We've relocated two Babel-related packages out of Metro and into React Native's repository and versioning scheme, enabling us to simplify maintenance and upgrades. The new versions of these packages support New Architecture features in 0.73, meaning these dependencies must be updated.

Please follow the Upgrade Helper when upgrading, to ensure you have updated these dependencies. Some packages have been renamed:


OLD PACKAGE NAME

NEW PACKAGE NAME

metro-react-native-babel-preset.

@react-native/babel-preset

metro-react-native-babel-transformer.

@react-native/metro-babel-transformer


INFO

@react-native/babel-preset now includes @react-native/babel-plugin-codegen, this no longer needs to be specified separately in your Babel config file.

Other Breaking Changes

These are some of the key breaking changes in 0.73. Please consult the full changelog for the complete list of breaking changes.

  • Raise minimum Node.js requirement to 18.x (#37709) (see also Node.js 16 EOL).

  • The template now uses TypeScript 5.0 (#36862).

    • React Native types continue working on TypeScript 4.8.

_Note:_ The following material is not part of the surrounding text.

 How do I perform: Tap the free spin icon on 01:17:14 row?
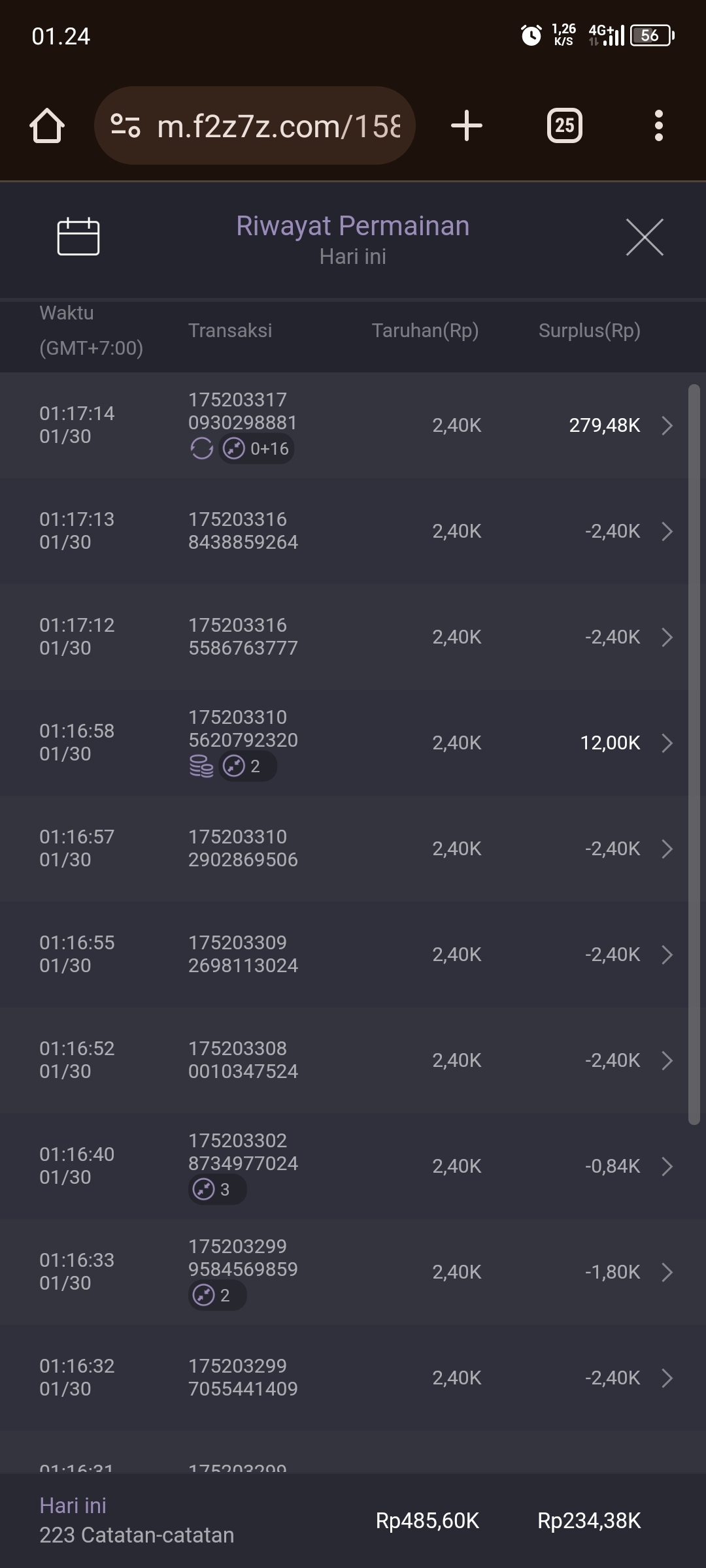[201, 449]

  • Android: Java 17 is now a requirement to build Android apps (see above).

  • Android: Major bump of Fresco to 3.0 (#38275).

  • iOS: Raise minimum iOS version to 13.4 (#36795).

  • iOS: Metro will no longer be automatically started when running builds via Xcode (#38242).

For library authors:

  • Android: Bump to AGP 8.1.1 (discussion)

React Native CLI Changes

Highlighted breaking changes

  • Change default task prefix in build-android command. From now on, when you run build-android, the bundle task will be run instead of assemble (#1913).

  • Remove fallback flow for Metro config defaults (#1972).

    • The updated metro.config.js format from 0.72 is now required in 0.73, as we have removed the fallback copy of these defaults from CLI.

  • Remove --configuration option from run-ios (replaced with --mode) (#2028).

  • Remove --variant option from build-android command (replaced with --mode) (#2026).

See full changelog for v12.0.0.

Deprecated @types/react-native

As mentioned in First-class Support for TypeScript, we have shipped TypeScript types with react-native since 0.71 and we are now deprecating @types/react-native for 0.73.

We will not ship any future patches for existing versions. The guidance is to migrate away from @types/react-native. See instructions on how to migrate.

Acknowledgements

React Native 0.73 contains over 2259 commits from 68 contributors. Thanks for all your hard work!